## Reading text
Segment Open

Artie has already mentioned CDs going bad and the fact that brand can make a difference, and there are several other things that can happen with burned CDs. Basically they are not as reliable as many of us would like to believe. While your experience is not particularly common it is not rare for many reasons.

Commercial CDs and DVDs are not burned they are mechanically stamped creating microscopic pits on the drive surface that are read by the "read" lasers in the drive. Burned CDs/DVDs simulate the microscopic pits using a dye layer on the disc whose color is changed by the "burn" lasers and about 80% of the time the "read" lasers on a different drive will read the dye color changes the same as if they were the pits of a stamped disk. How effective this is depends on...
  • The strength and precise frequency of the "burn" lasers
  • The chemical makeup of dyes in the specific media
  • The reflectivity of the aluminum reflecting layer of the medai. (Air infiltration will over time oxidize the aluminum reflective layer making it less reflecive layer and either making the disc unreadable or causing read errors)
  • the precise frequency of the read lasers
  • Different brands and even different product lines within the same brand may use different dyes and different reflective media which can effect the read and/or write performance in different drives.
  • dust on the lasers and/or the mirrors and/or the sensors in a drive can effect the read/write performance of a given drive.
  • NOTE: in each superdrive there are different read and write lasers for CD-R, CD-RW, D-RAM, DVD-R, DVD+R, DVD-RW, DVD+RW, DVD-R DL, DVD+R DL
  • any one of these lasers can fail while the rest remain good which next to media compatibility issues is probably the most common type of failure and can be difficult to diagnose.
After reading all that it sometimes seems a wonder that optical media drives work as well and as often as they do. At one time, I would have said Superdrive failures were the most common hardware failure on Apple computers, but Apple solved that with their decision to not include Superdrives on new Macs, so now the most common hardware failure is more likely hard disk drives.


If we knew what it was we were doing, it wouldn't be called research, would it?

Segment Closed

## Input data
Segment Open

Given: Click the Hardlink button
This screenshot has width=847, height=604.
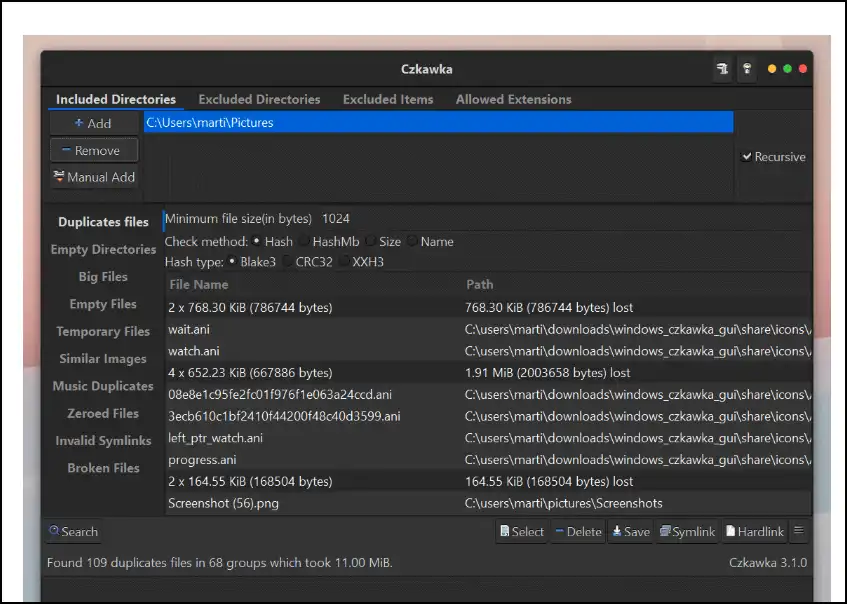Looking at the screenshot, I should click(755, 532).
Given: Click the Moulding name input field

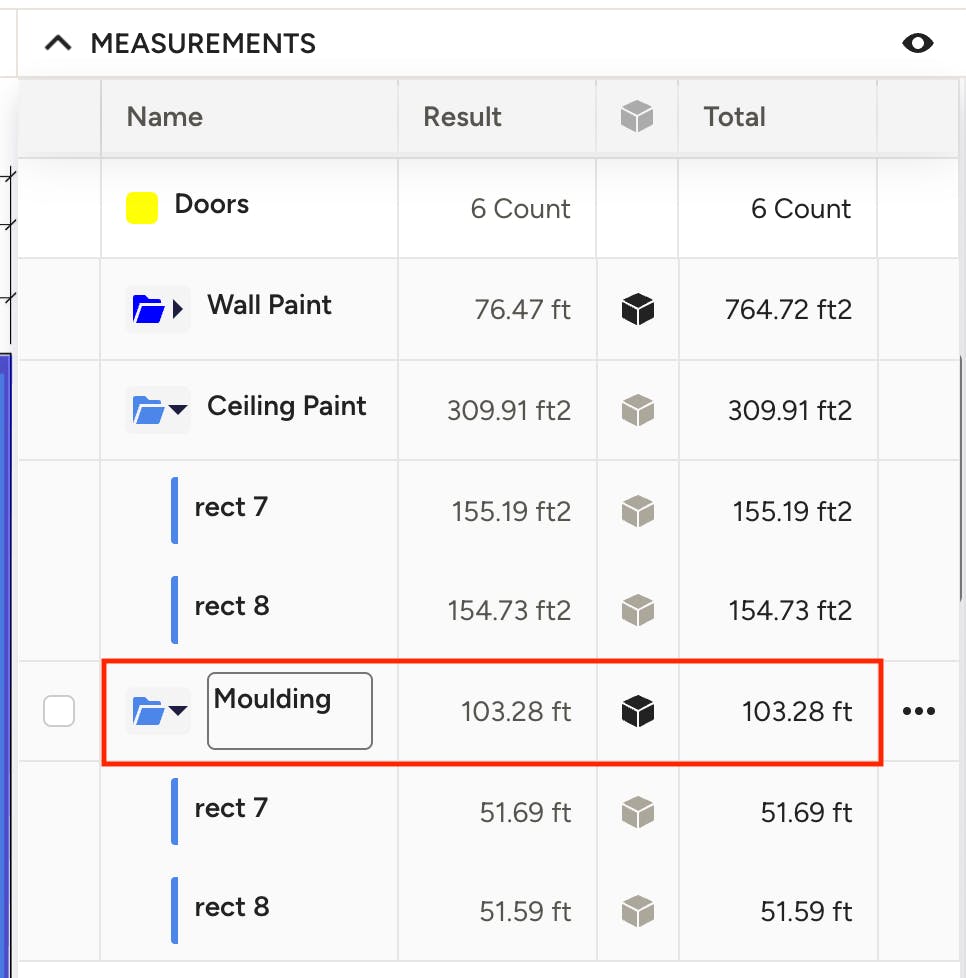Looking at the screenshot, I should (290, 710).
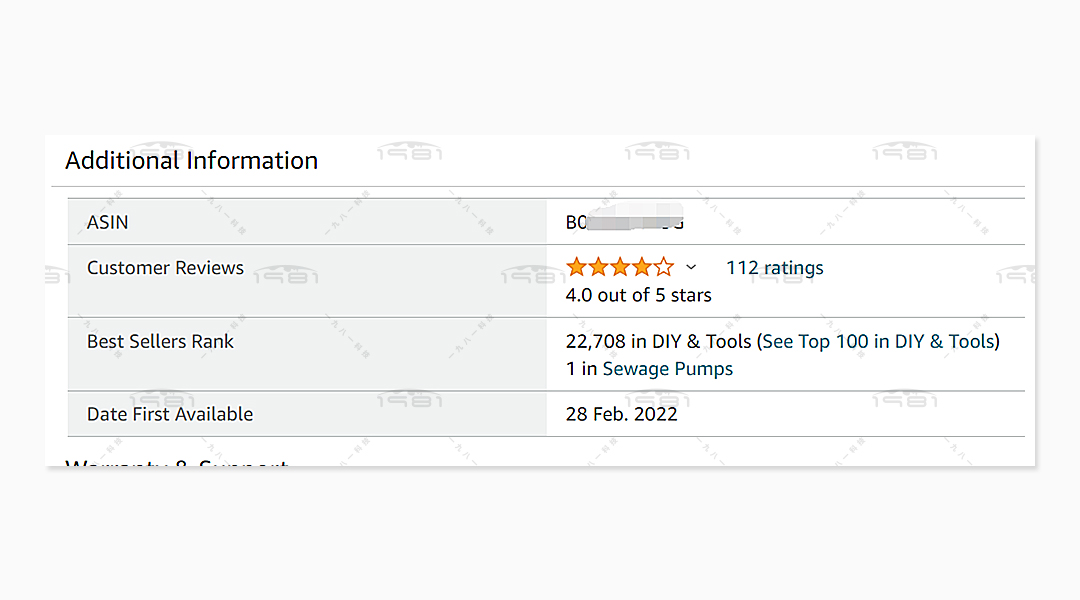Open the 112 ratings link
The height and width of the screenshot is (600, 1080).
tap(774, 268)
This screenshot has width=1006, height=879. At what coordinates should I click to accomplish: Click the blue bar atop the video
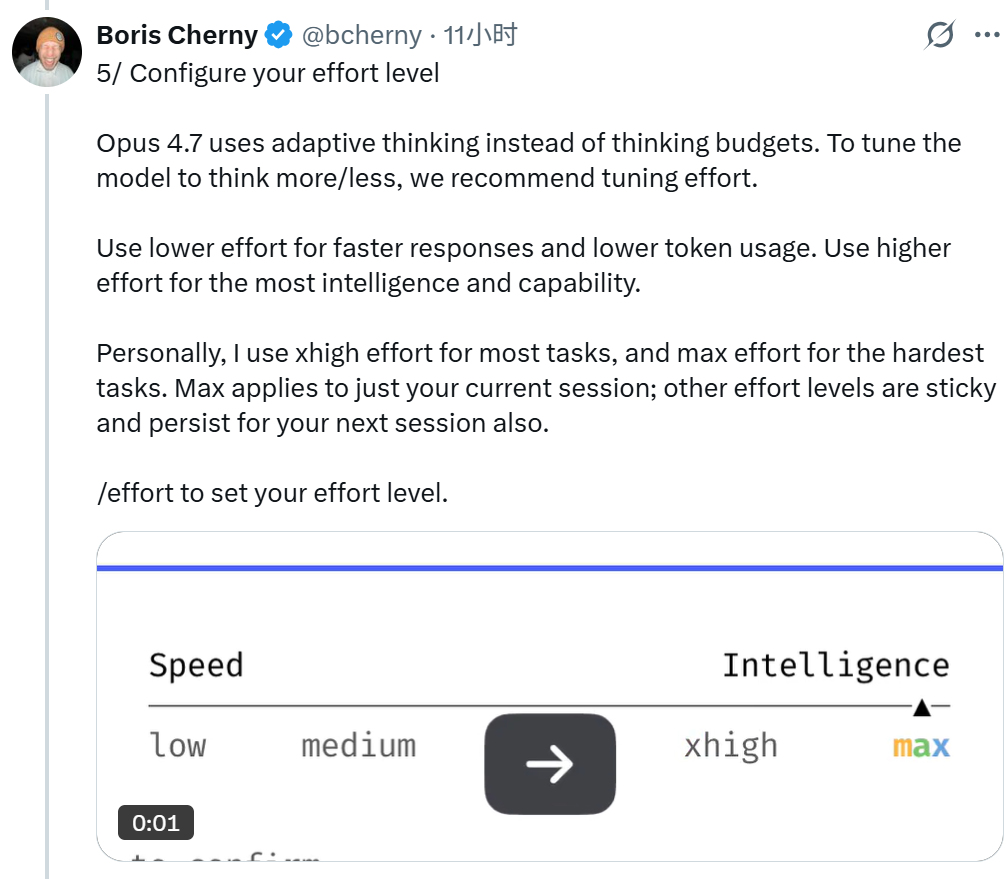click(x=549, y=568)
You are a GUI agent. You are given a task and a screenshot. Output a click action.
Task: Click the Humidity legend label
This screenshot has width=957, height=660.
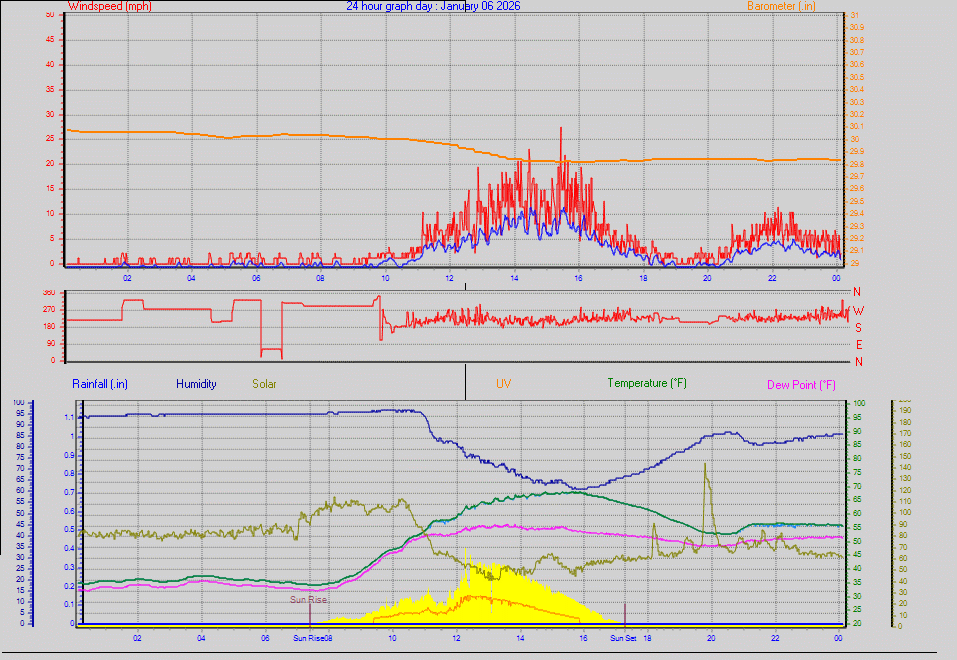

Segment Closed

## Your objective
Decide whether each statement agrees with the text about burned CDs, answering yes or no and quoting the words from the text that settle it: (a) Commercial CDs and DVDs are made by burning. (b) One laser in a superdrive can fail while the others keep working. (c) The writer now thinks the most common hardware failure on Apple computers is more likely hard disk drives.

## Response to this task
(a) No: "Commercial CDs and DVDs are not burned they are mechanically stamped"
(b) Yes: "any one of these lasers can fail while the rest remain good"
(c) Yes: "so now the most common hardware failure is more likely hard disk drives"